Après six semaines d’audience, le cas du suicide de Michel Deparis, qui a bouleversé l’entreprise et fait basculer l’enquête, a été évoqué à l’audience ce jeudi 13 juin.

par Julien Mucchiellile 14 juin 2019

Lorsque Didier Lombard découvre la lettre que l’architecte réseau Michel Deparis a laissée avant de se suicider le 14 juillet 2009, il est ému mais vigilant. Une anomalie rédactionnelle lui saute aux yeux : « Les deux premiers paragraphes sont rédigés comme un tract syndical et la suite comme un mot émanant de lui, avec des mots qui sont les siens. » Jeudi 13 juin, Me Sylvie Topaloff, en partie civile, demande à l’ancien président de France Télécom ce qu’il voulait dire par « cette lettre d’adieu ressemble à un tract ». Sa situation n’est plus la même, il est désormais prévenu de harcèlement moral au travail auprès de six autres anciens dirigeants et de la personne morale qu’il dirigeait à l’époque, représentée par son secrétaire général, Nicolas Guérin. Il se racle la gorge : « Cette lettre, elle est parfaite, je retire ce que j’ai dit à cette époque-là. J’étais quand même très ému par le suicide de monsieur Deparis. Je pense qu’il faudrait qu’on s’arrête une seconde pour réfléchir à la mémoire de cet homme. Il y a quand même un mort dans ce dossier. »

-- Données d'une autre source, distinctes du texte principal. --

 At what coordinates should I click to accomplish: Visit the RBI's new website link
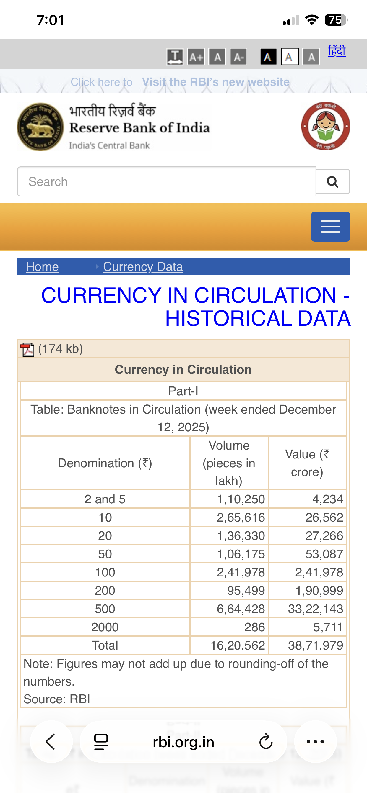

Didier Lombard improvise ensuite un hommage appuyé au talent du défunt : « C’est un art extraordinaire, cette espèce de dimensionnement des réseaux. C’était un leader technologique extraordinaire, seulement, lui, il ne le savait pas. Monsieur Deparis a surévalué la difficulté de passer de l’un à l’autre. Ce n’était pas un technicien ordinaire. Moi, la disparition d’un homme de ce niveau, ça m’a rendu triste ». Car Didier Lombard aime les ingénieurs.

Le cas de Michel Deparis a tourneboulé l’entreprise, lorsque, le 15 juillet 2009, les personnels ont appris son suicide. Il a gagné le statut « d’emblématique » au sein de la cohorte des désespérés qui ont mis fin à leur jour, ont tenté de le faire ou, anéantis, ont quitté l’entreprise profondément dépressifs et qui, à la barre depuis plusieurs semaines, racontent leur vécu la voix tremblante.

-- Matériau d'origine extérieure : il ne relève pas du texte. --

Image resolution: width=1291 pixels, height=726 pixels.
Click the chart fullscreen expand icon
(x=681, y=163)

« Vous l’avez présenté, dit Me Topaloff à la présidente, comme un dossier emblématique, en disant qu’il y avait comme un avant et un après. On peut dire que ce sont les débuts du caractère public de la crise. Dans ce dossier, à travers la personne de Monsieur Deparis, se condensent tous les travers et les reproches qui sont faits au management de France Télécom. On a à peu près tous les ingrédients qui conduisent à détruire l’équilibre d’un homme parfaitement équilibré, expert dans son domaine, l’architecture de réseau. Toutes ces choses peuvent se raccrocher à la politique générale de l’entreprise. »

Pourtant, l’inspection générale des affaires sociales (IGAS), après enquête, a estimé que la qualification d’accident de service ne s’appliquait pas au cas présent, mais, dans une « volonté d’apaisement » (Louis-Pierre Wenès), elle lui fut accordée.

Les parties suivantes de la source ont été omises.